Past presidents recognized this. Mr. Obama need look no further than to his Democratic predecessors. Preparing to enter World War I, Woodrow Wilson called on Americans to "fight thus for the ultimate peace of the world and for the liberation of its peoples, the German peoples included: for the rights of nations great and small and the privilege of men everywhere to choose their way of life and of obedience," adding famously, "The world must be made safe for democracy."
Before the country got drawn into World War II, Franklin Delano Roosevelt proposed that America become an "Arsenal of Democracy" and supply Allied Nations with materials for war. He framed the initiative thusly: "Let us say to the democracies: 'We Americans are vitally concerned in your defense of freedom. We are putting forth our energies, our resources and our organizing powers to give you the strength to regain and maintain a free world."

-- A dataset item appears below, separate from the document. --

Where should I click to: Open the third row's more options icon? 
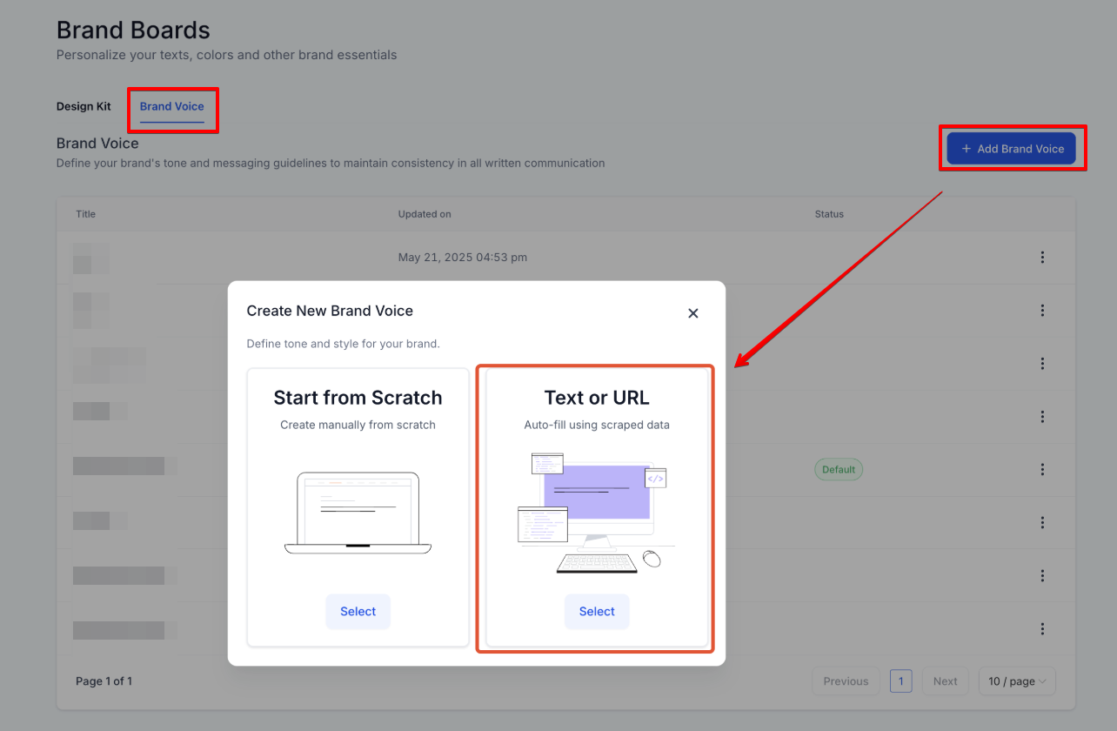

Harry Truman's explanation for fighting in Korea was composed around the idea that "Communist leaders have demonstrated their contempt for the basic moral principles on which the United Nations is founded. This is a direct challenge to the efforts of the free nations to build the kind of world in which men can live in freedom and peace."
Liberty, freedom, democracy. The terms are nowhere to be found in President Obama's recent war speech.
America's ideological core has been stirred by the current health care debate. Citizens want something more complicated than the promise of a government issued security blanket. In fact, they view such promises suspiciously, as threats to liberty and the stuff of demagogues. Why, then, would Mr. Obama choose to sell the Afghanistan war solely as a means of caretaking?
The president may believe that George W. Bush ruined ideology forever. But the notion that all people should be free to choose representative government was never Mr. Bush's to ruin. It is enshrined in this country's founding documents, and has been advanced ever since. It is larger than the either the Bush or Obama presidencies.
If the president wants to boost morale on Afghanistan, he is going to have to drink from the well of American exceptionalism. Warnings about the Hindu Kush as the "graveyard of empires" must be countered with the reminder that America is not an empire. It is the most benevolent global force history has ever seen. And it is that benevolence which, in part, guides our current fighting strategy. For unlike the 19th century British or the Soviets, American soldiers and marines are currently in the greater Middle East defending ordinary people from extraordinary threats. America's promise to protect basic rights and freedoms has become its winning strategy in these new wars.
Nor should the president forget his Afghan audience. Most recent polls show that many more Afghans have a favorable opinion of Americans than of the Taliban. This remains at heart a war of ideas. Let's not throw away an opportunity to inspire a Muslim population that is more open to American cooperation than Islamist brutality.
Without recourse to ideology, President Obama will not only be unable to sell the mission in Afghanistan; he will be unable to define it. Marginalizing terrorists in a particular region is a vital national security accomplishment. But terrorism, like cancer, can always return. The institutions of democracy and a constitution that safeguards human rights comprise the only lasting bulwark against lawlessness and radicalism. By happy coincidence, they also lay at the heart of the American experiment.